Nobody asked me what I wanted to do.

We got to my Dad’s office and he turned on a few lights.

He went to an operating and turned on the big dental light and turned on the other dental equipment like the spit sink and such, out of habit I guess.

He gestured to the chair and told me climb up.

Then he raised the chair and swung a tray in front of me.

He covered the tray with a white towel and told me to lay my hand on the tray.

He then rummaged in his equipment cabinet.

The last time that happened, he came out with a hammer to hammer my new tooth into place.

This time he came out with a dental syringe and needle and a vial of Novocain and gave me pain killing shot in my wrist.

He kept pocking my finger and when he decided my finger was numb, my Dad dug into my swollen finger with one of those sharp little dental hooks.

I screamed and yanked my hand back.

My Dad says, “THAT DOESN’T HURT! I GAVE YOU A SHOT OF NOVOCAIN!”

I yelled back, “In wrist, not my jaw.
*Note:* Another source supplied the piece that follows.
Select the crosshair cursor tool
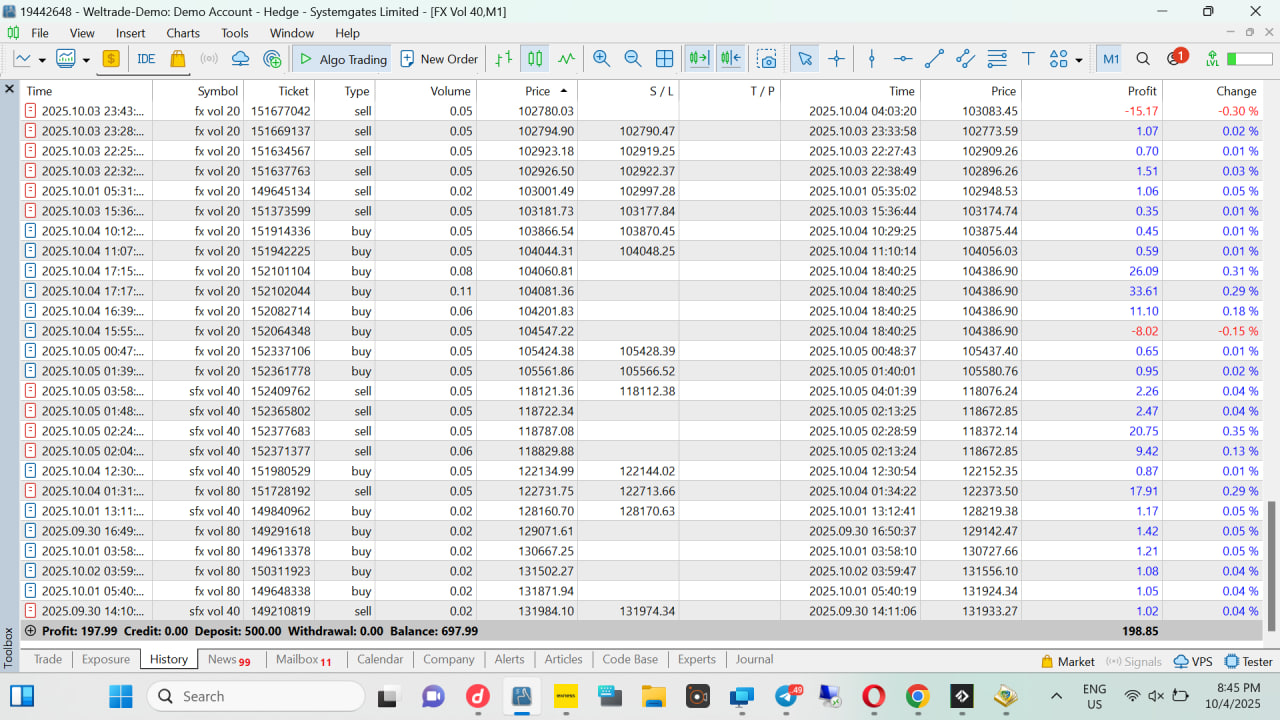Image resolution: width=1280 pixels, height=720 pixels. (x=837, y=59)
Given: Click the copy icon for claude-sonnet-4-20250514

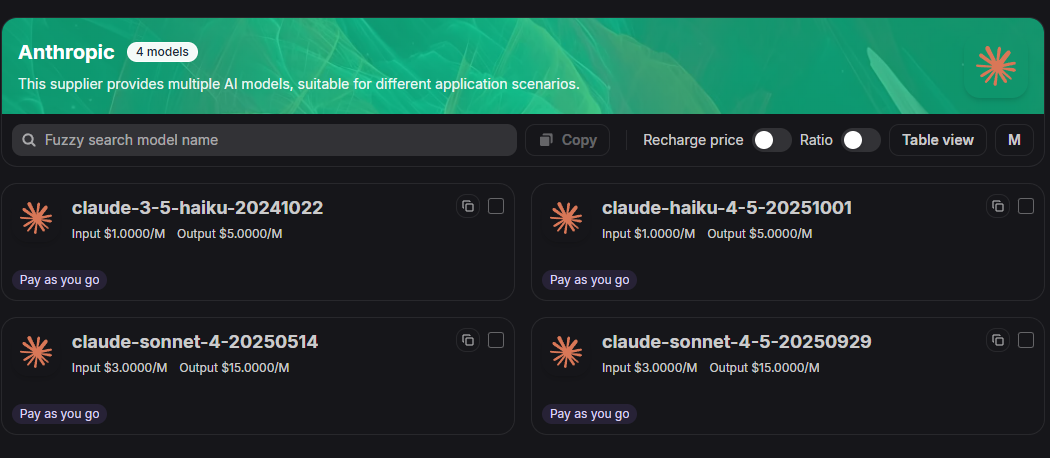Looking at the screenshot, I should [468, 340].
Are you sure it was the right place?”

He looked at me for a second.

Picked up the syringe and gave my wrist another shot.

He waited a few more minutes then he pinched my finger and didn’t flinch.
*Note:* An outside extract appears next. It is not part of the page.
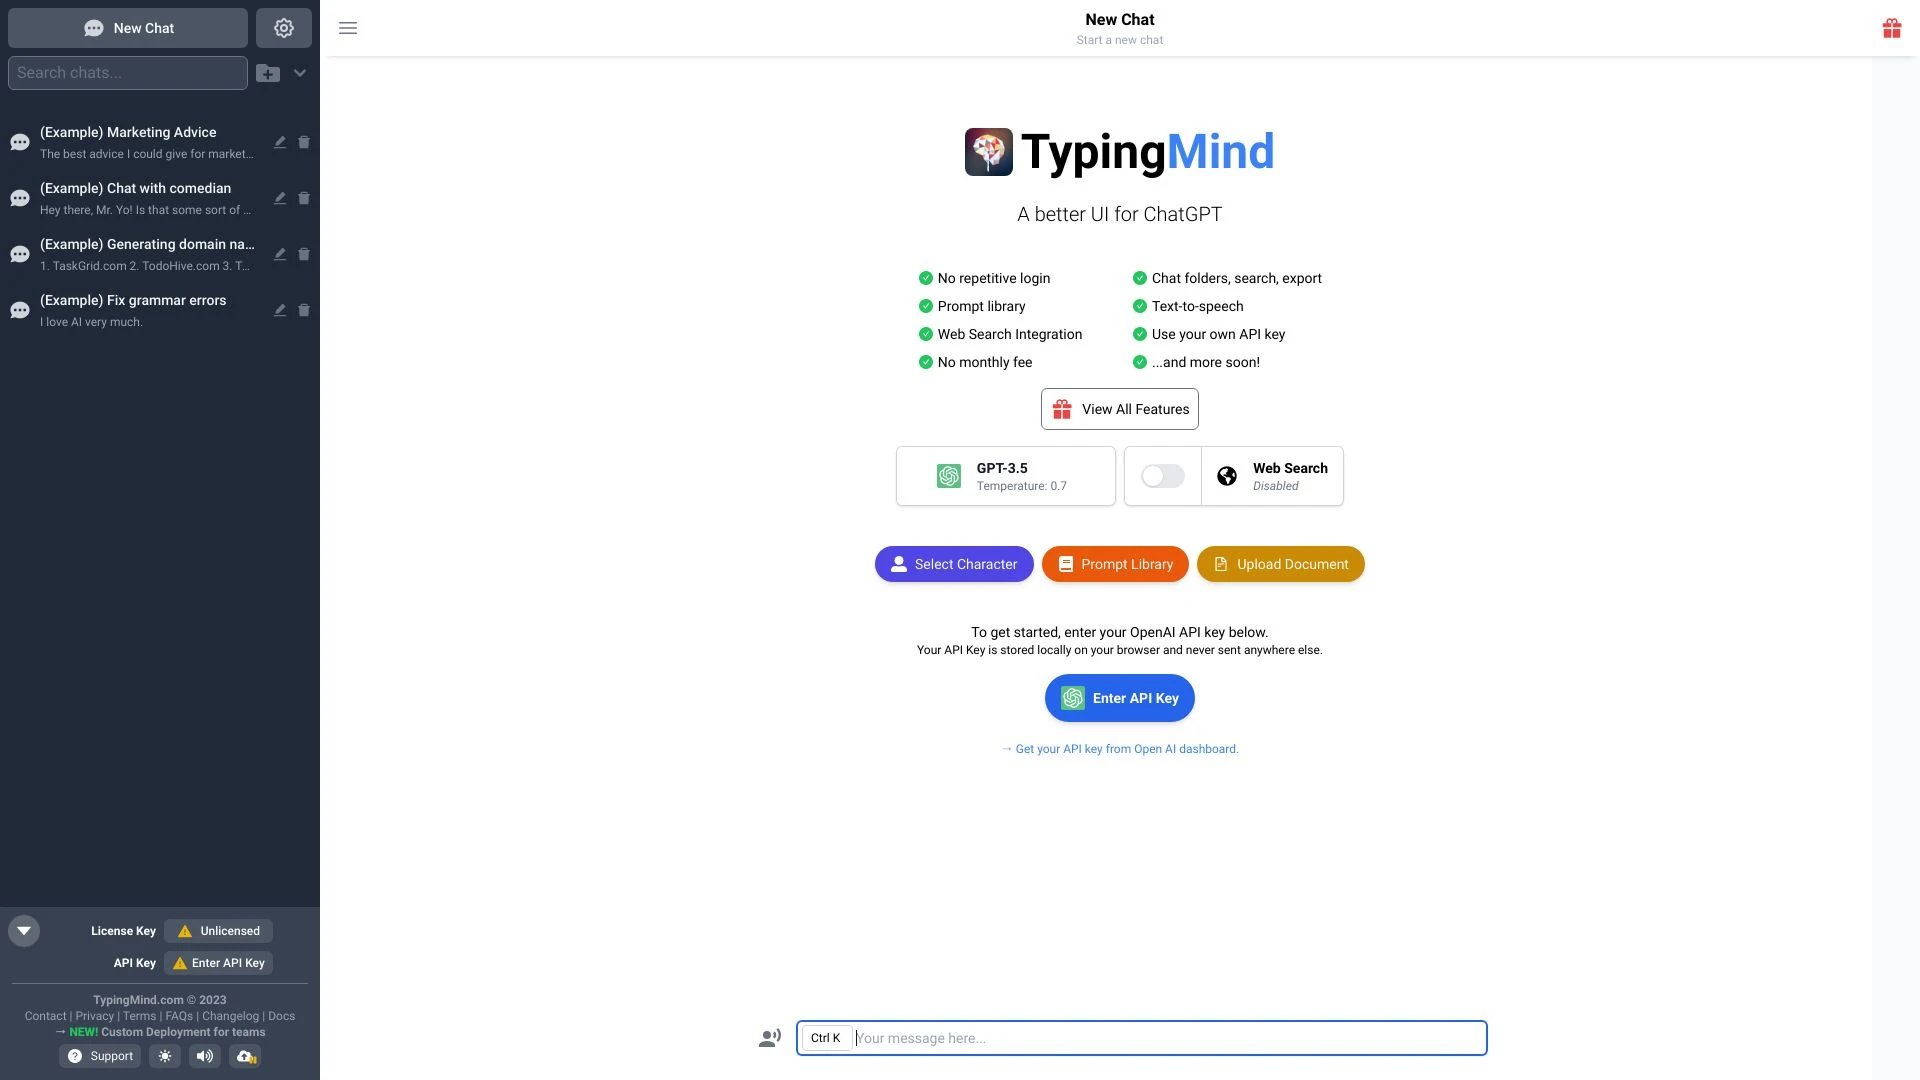Open settings via gear icon

[284, 28]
Both of us were satisfied and he dug into my finger and in a short time, he pulled this chunk of wood the size of about a half inch piece of spaghetti out from under my finger nail.

A lot of ooze and pus and other ucky stuff dribbled out.

The relief was instant.

Relief that the sliver was out.

Relief that my finger felt better.

Relief that Dad was done.

He wrapped my finger in some gauze and he wrapped up the sliver to take home to show Mom.

I had a problem.

A problem that I wanted to be done with.

A problem that I wanted to forget about.

But the problem festered.

And it became a bigger problem.

I needed relief but festering out of consciousness was not going be any help in the short run or the long run.
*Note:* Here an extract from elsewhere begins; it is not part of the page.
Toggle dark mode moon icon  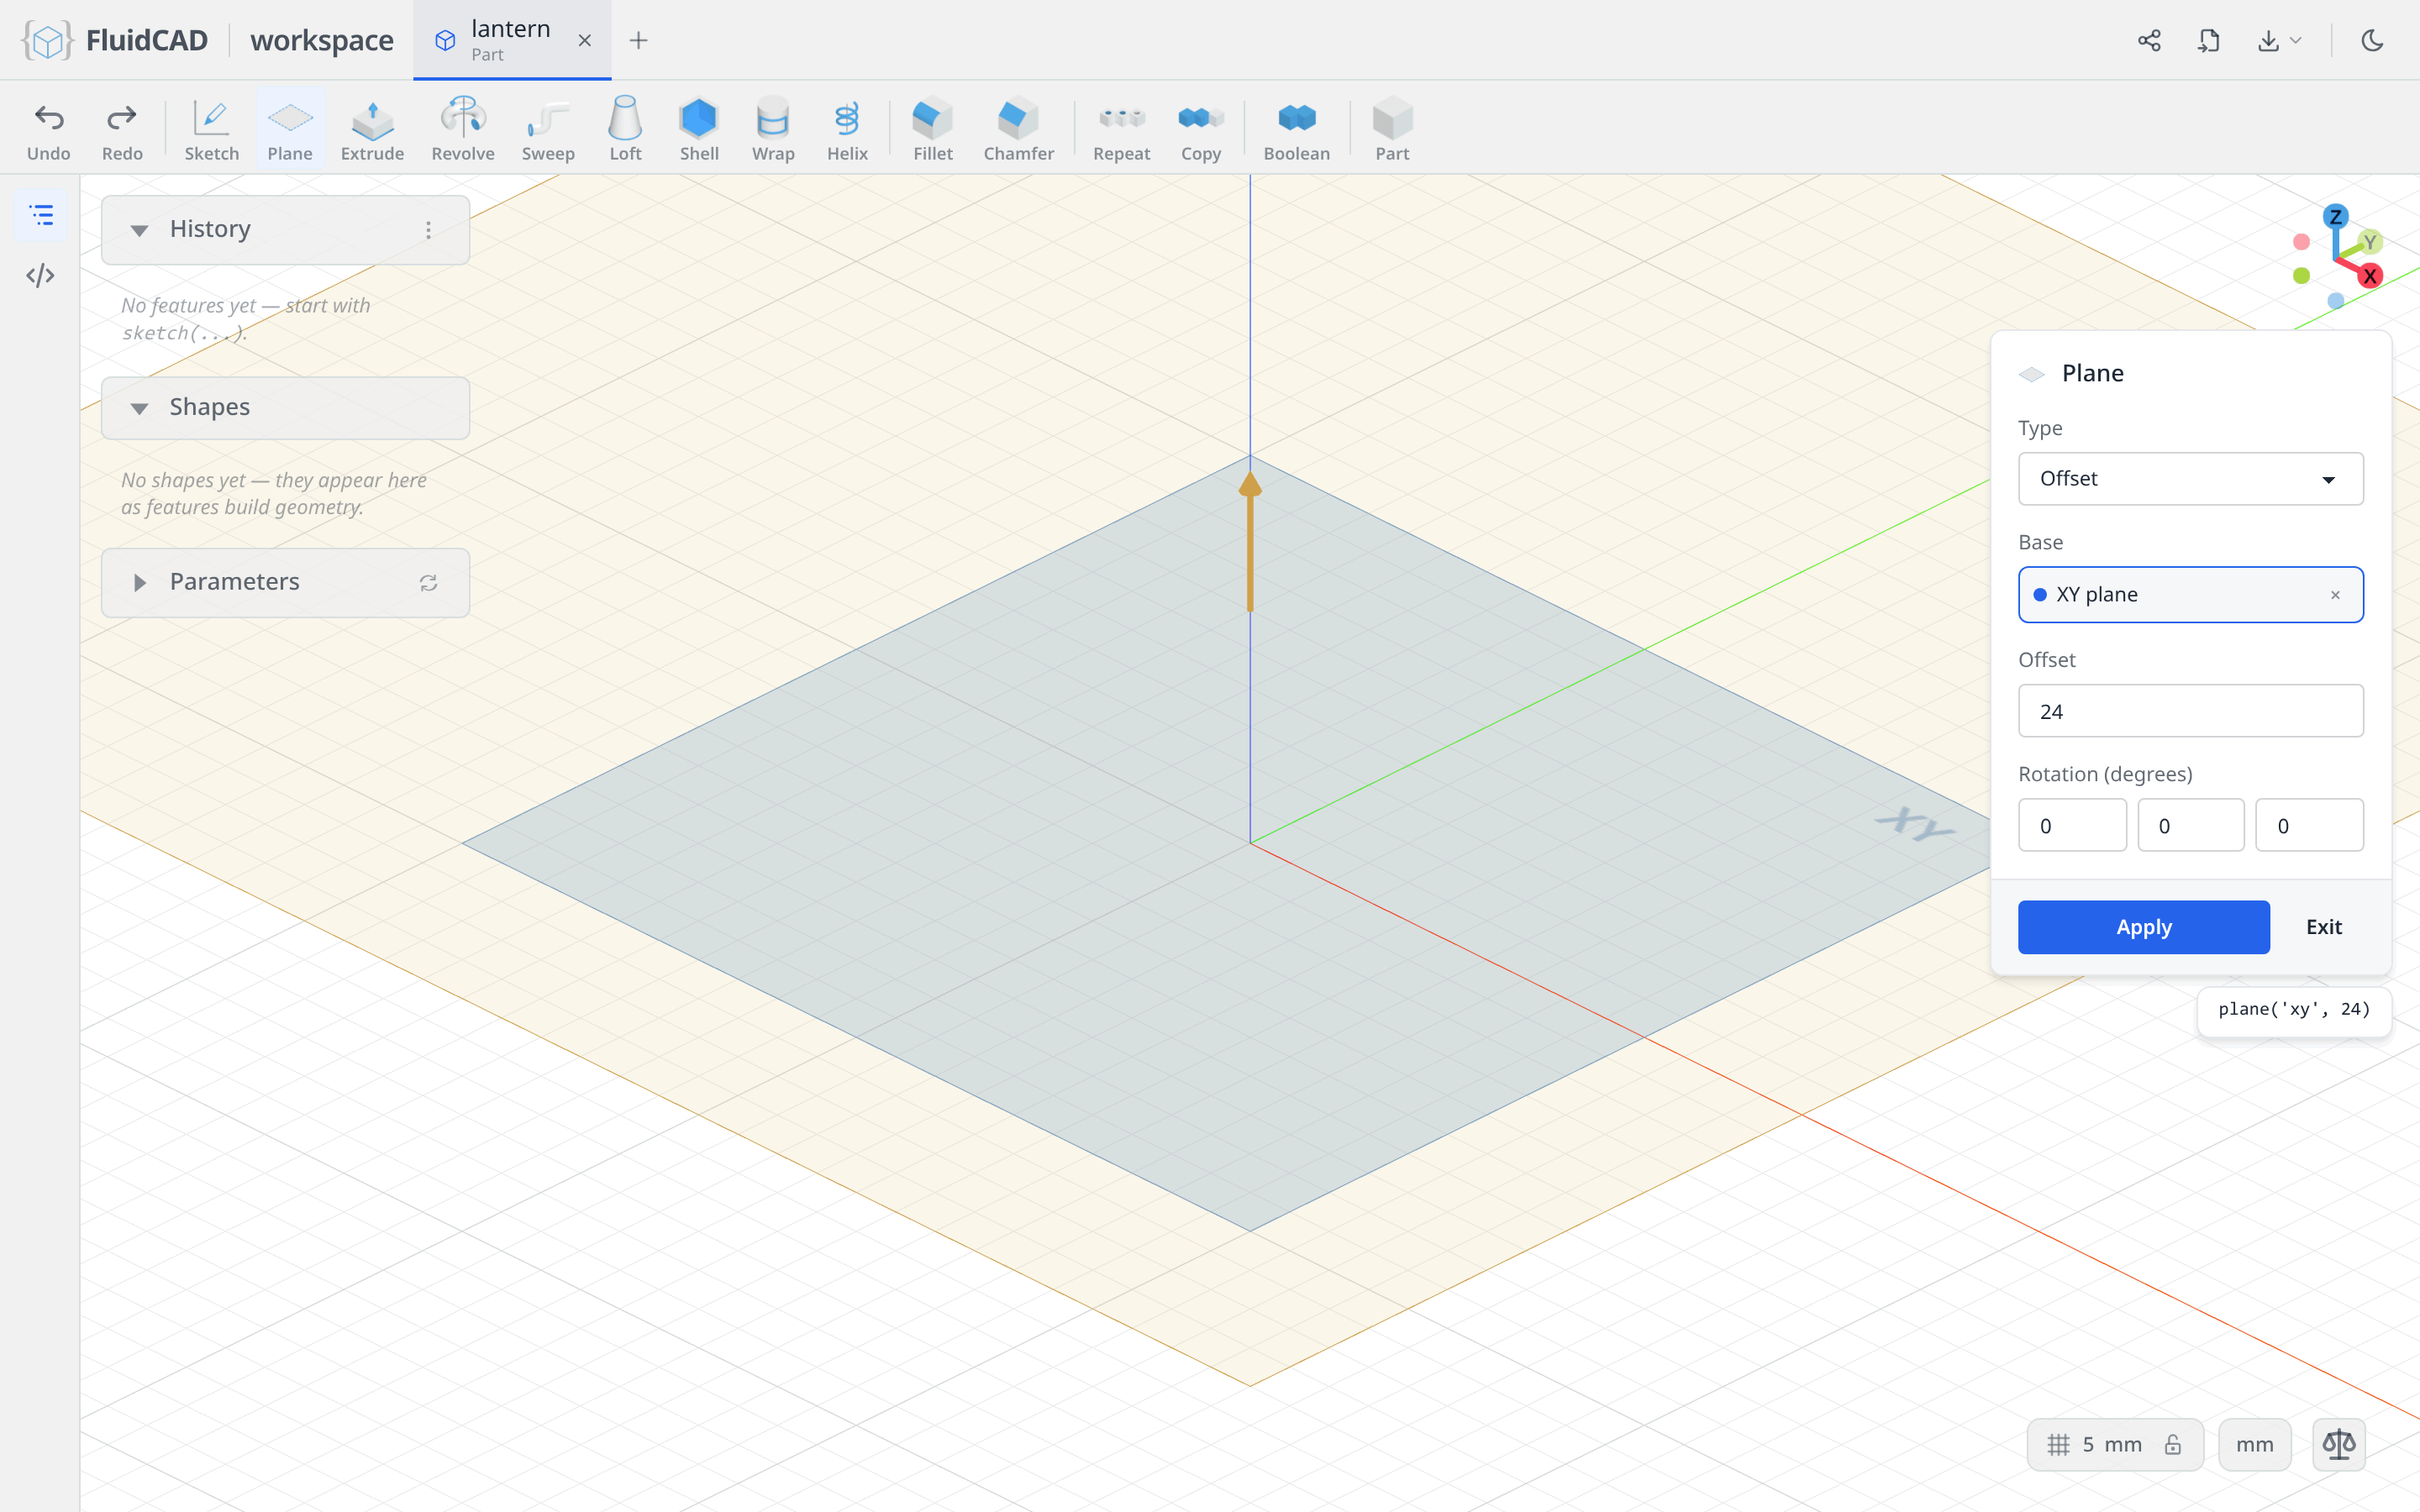[2372, 40]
But festering out of the public consciousness is too often the solution or at least the solution, de facto.

I think of other problems.

Weapon violence.

Climate change.

The angst against the Church.

The angst within the Church.

Folks are aware of the problems.

Folks don’t like the problems and the problems that the problems bring with them.

Folks are in agreement, not about the problems themselves, but that something needs to be done about the problems.

And, I know in my heart, they will all festered out of the public consciousness.

Truly, for evil to triumph, we just need to bored or maybe overwhelmed to the point that problems fester out of the public consciousness.

And some folks plan on that.

7.6.2023 – deep embarrassment

deep embarrassment
only after did I learn
of the monument

I recently read of a video that captured a tourist in Rome carving his initials into the bricks of the Colosseum.

The tourist in question has announced that, “It is with deep embarrassment that only after what regrettably happened did I learn of the antiquity of the monument.”

The feller made the effort to take a trip to Rome.

The feller made the effort to see the Colosseum.

But he couldn’t tell you why he made the effort or at least that the effort was not made due to the antiquity of the monuments that fill the City of Rome.

I am reminded of the short piece,

One of my favorites was “Demolition of the Cathedral at Chartres” in comedian Steve Martin’s book Cruel Shoes.

Mr. Rivers was raised in the city of New York, had become involved in construction and slowly advanced himself to the level of crane operator for a demolition company. The firm had grown enormously, and he was shipped off to France for a special job. He started work early on a Friday and, due to a poorly drawn map, at six-thirty one morning in February, began the demolition of the Cathedral at Chartres.

The first swing of the ball knifed an arc so deadly that it tore down nearly a third of a wall and the glass shattered almost in tones, and it seemed to scream over the noise of the engine as the fuel was pumped in the long neck of the crane that threw the ball through a window of the Cathedral of Chartres.

The aftermath was complex and chaotic, and Rivers was allowed to go home to New York, and he opened up books on the Cathedral and read about it and thought to himself how lucky he was to have seen it before it was destroyed.